Problem:
Below are the records; return exactly the lines from the one with "You are a computer-use" through the final line, both included, minus any pictures.

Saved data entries
-------

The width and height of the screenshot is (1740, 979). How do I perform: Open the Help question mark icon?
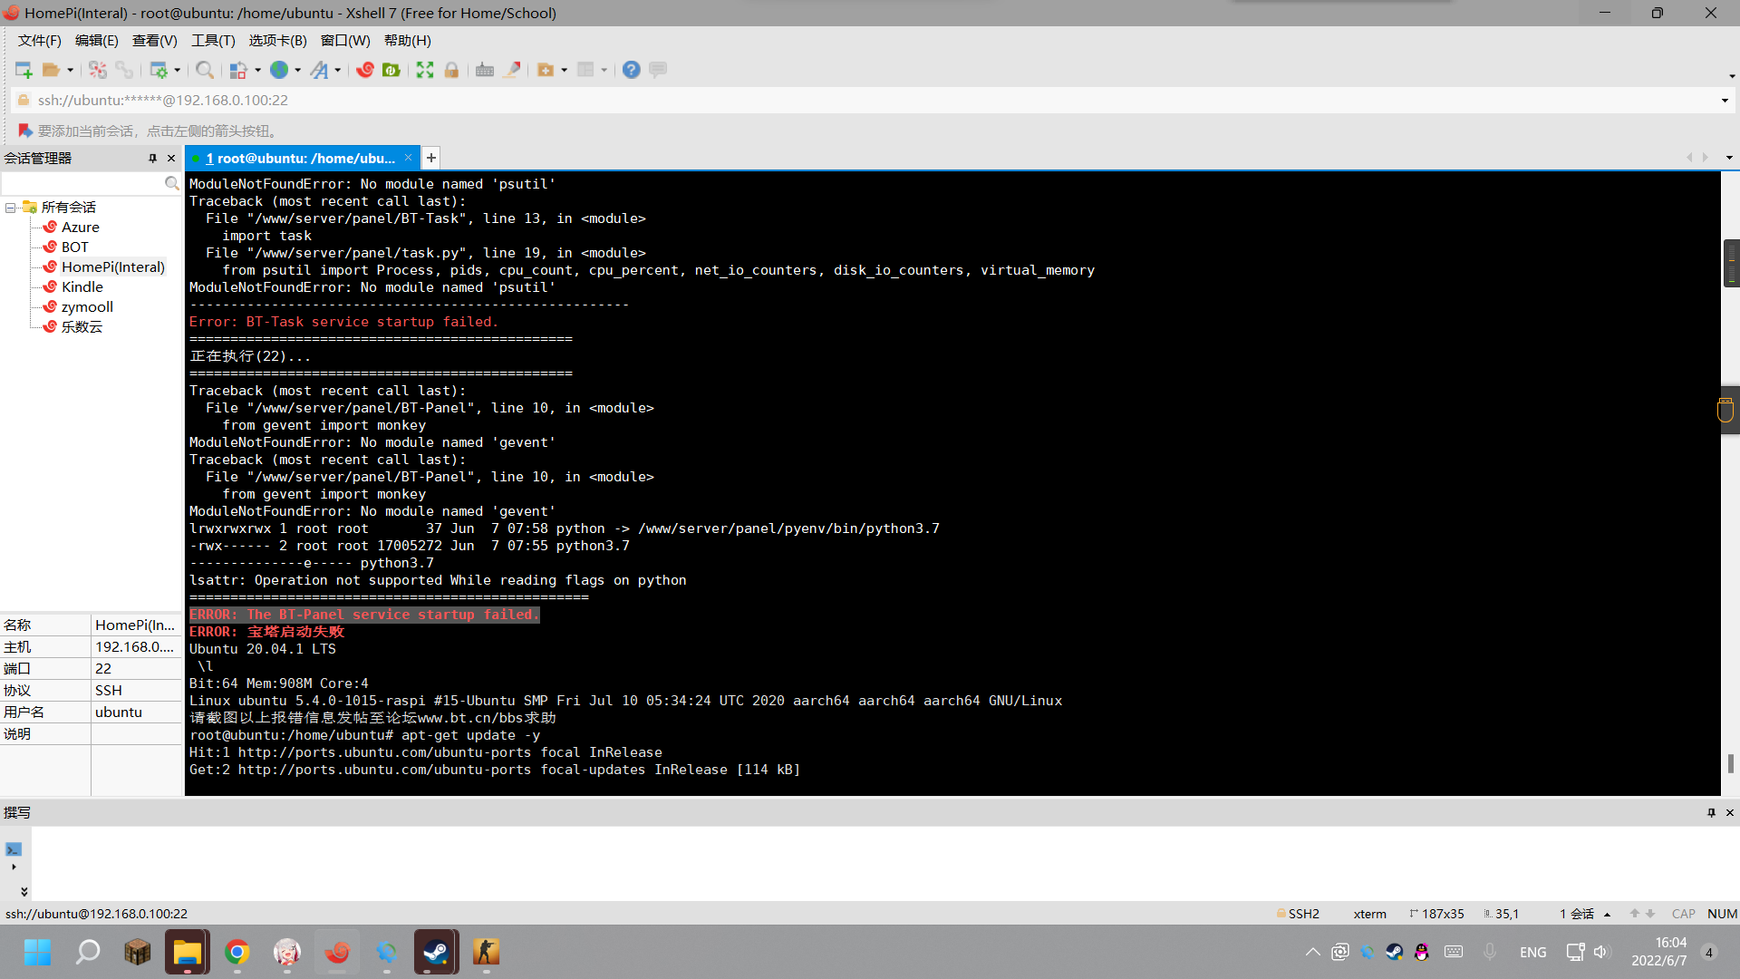click(632, 70)
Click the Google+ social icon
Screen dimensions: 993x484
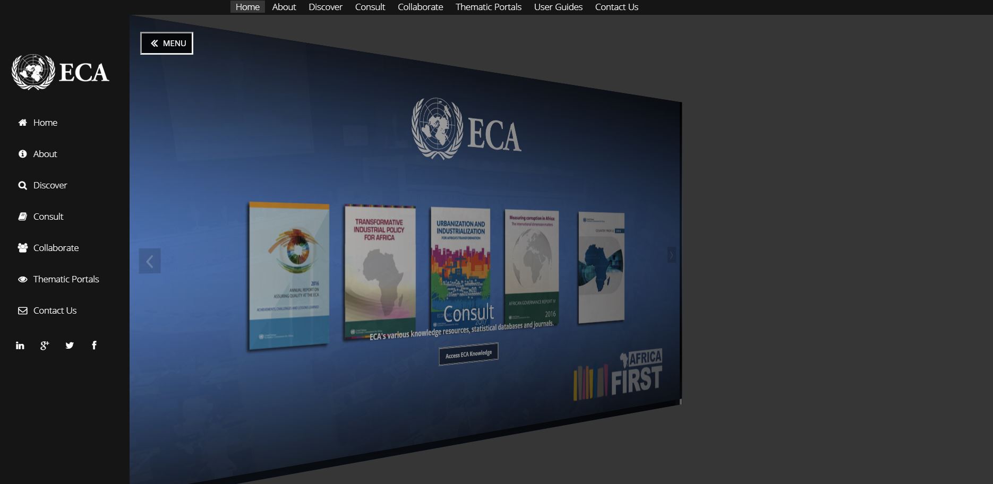click(45, 344)
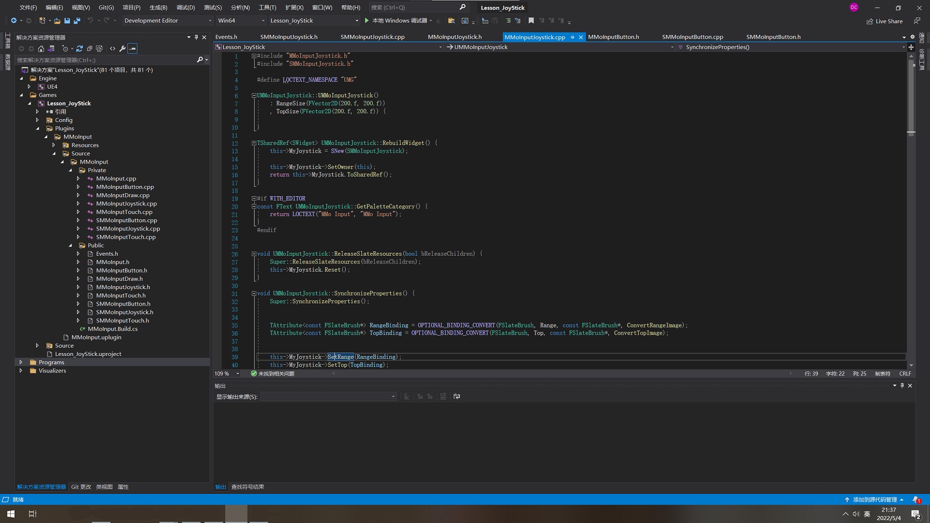Undo the last edit
This screenshot has width=930, height=523.
point(91,21)
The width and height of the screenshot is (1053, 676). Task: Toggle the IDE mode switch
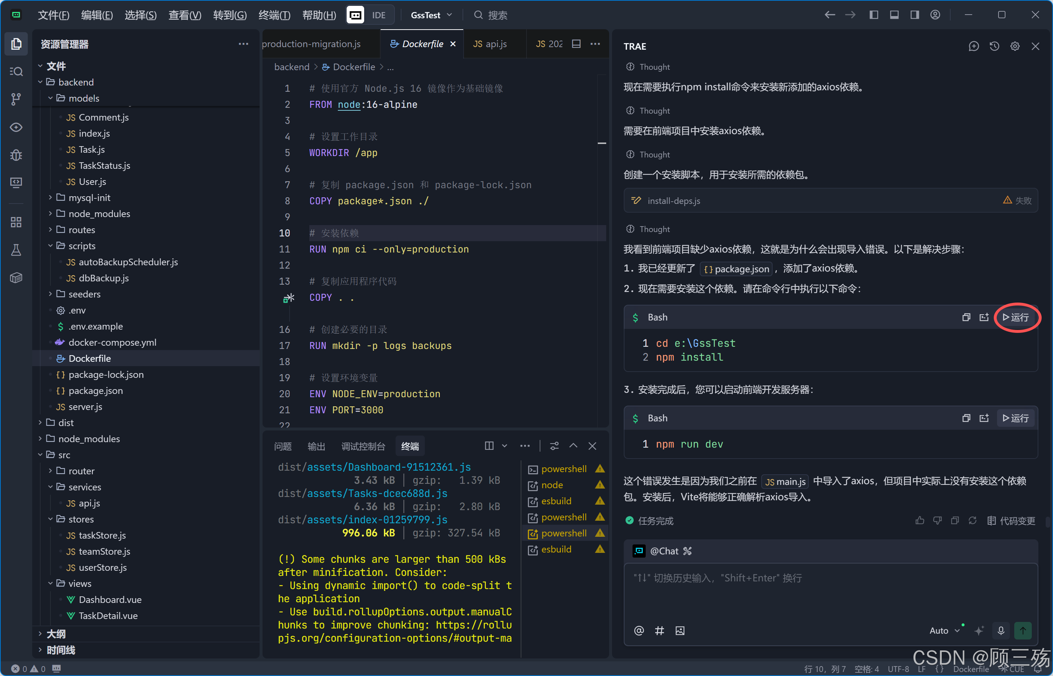click(369, 15)
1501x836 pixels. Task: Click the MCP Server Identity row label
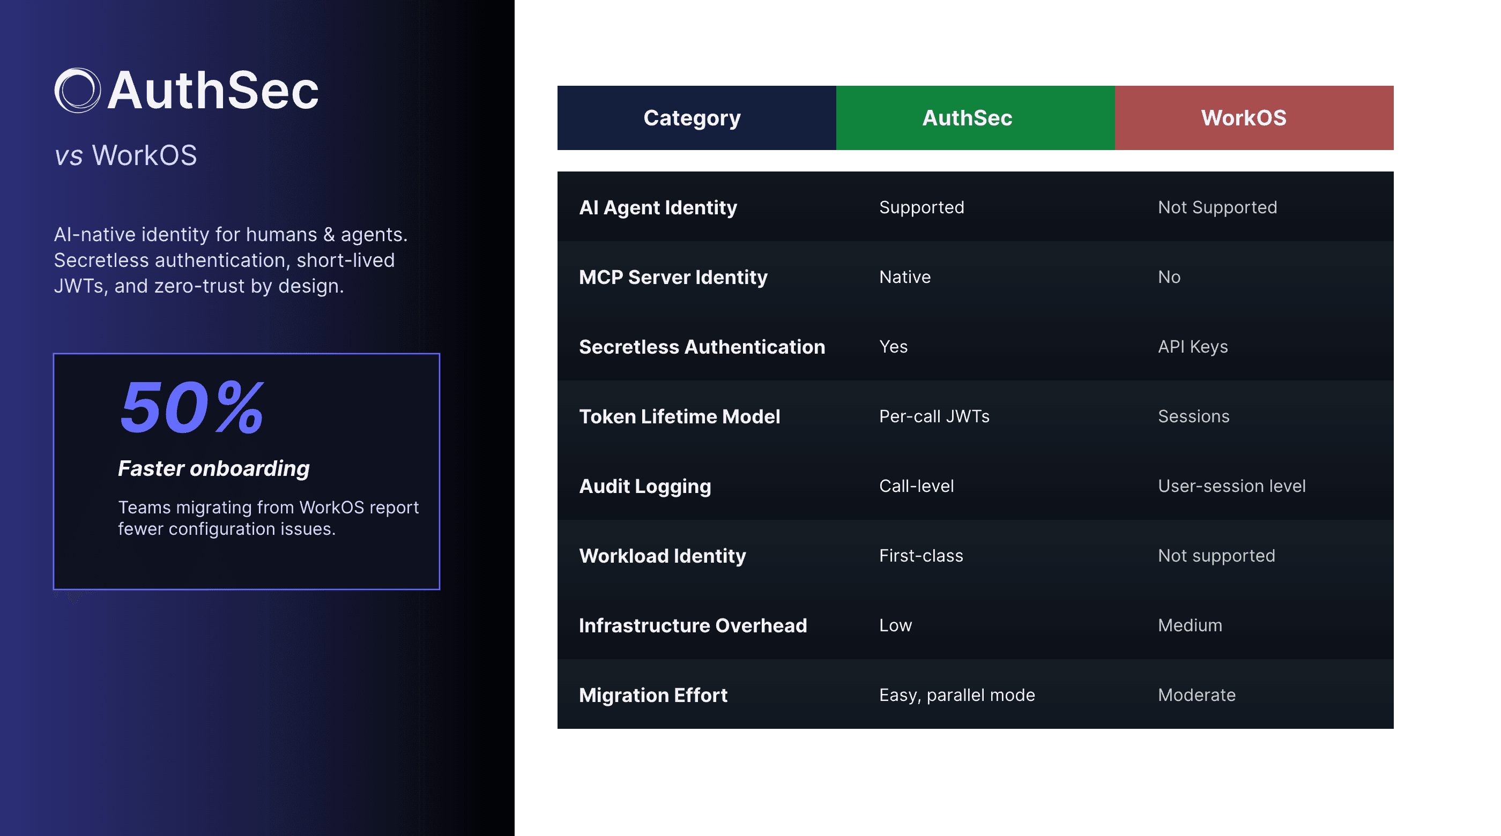[672, 277]
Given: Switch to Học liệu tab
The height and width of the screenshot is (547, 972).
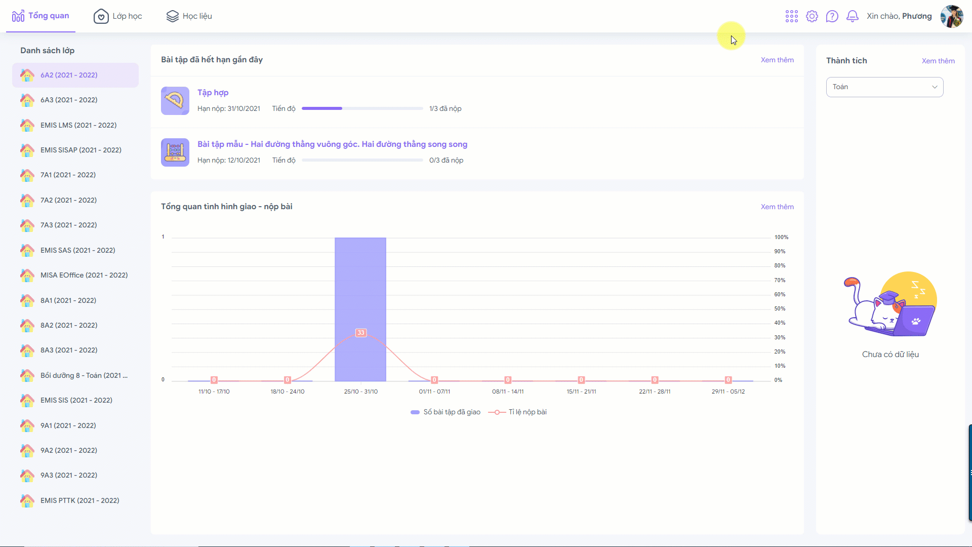Looking at the screenshot, I should 189,16.
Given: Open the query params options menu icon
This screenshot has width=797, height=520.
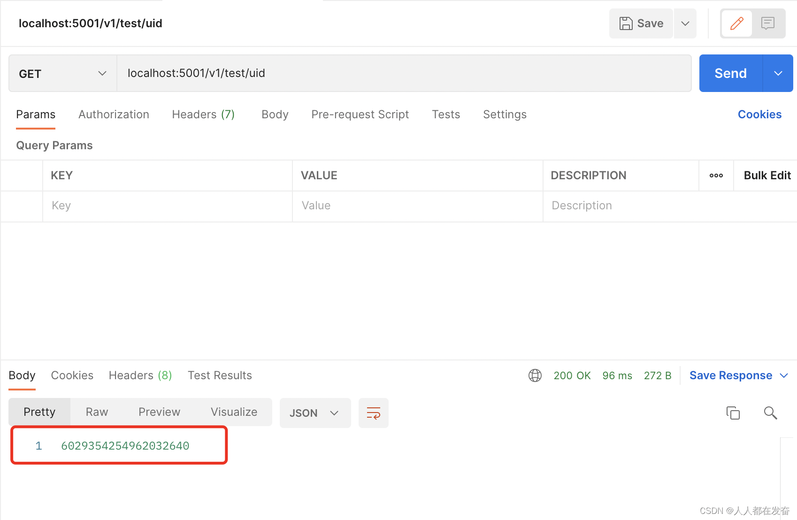Looking at the screenshot, I should point(715,176).
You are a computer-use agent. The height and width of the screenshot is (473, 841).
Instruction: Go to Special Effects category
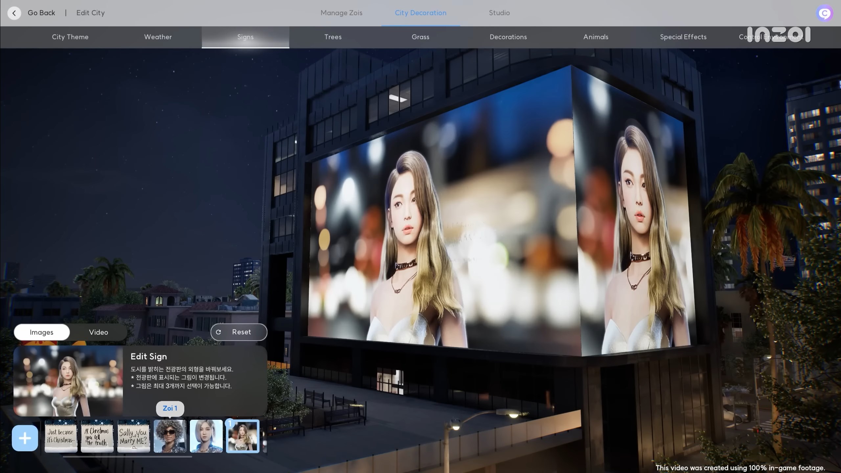coord(683,37)
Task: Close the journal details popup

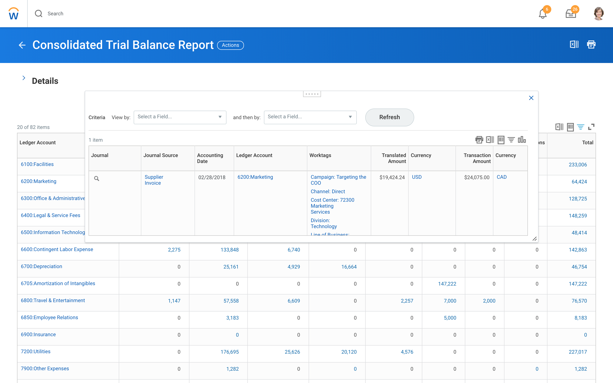Action: [531, 98]
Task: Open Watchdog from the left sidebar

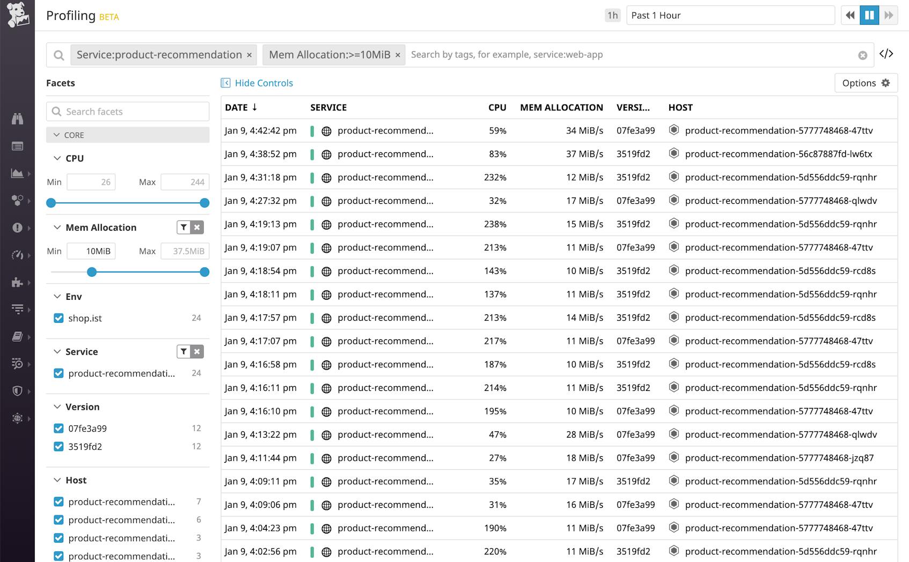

-------

Answer:
You are a computer-use agent. The height and width of the screenshot is (473, 841).
Instruction: Go to Special Effects category
coord(683,37)
Task: Close the journal details popup

Action: [531, 98]
Task: Open Watchdog from the left sidebar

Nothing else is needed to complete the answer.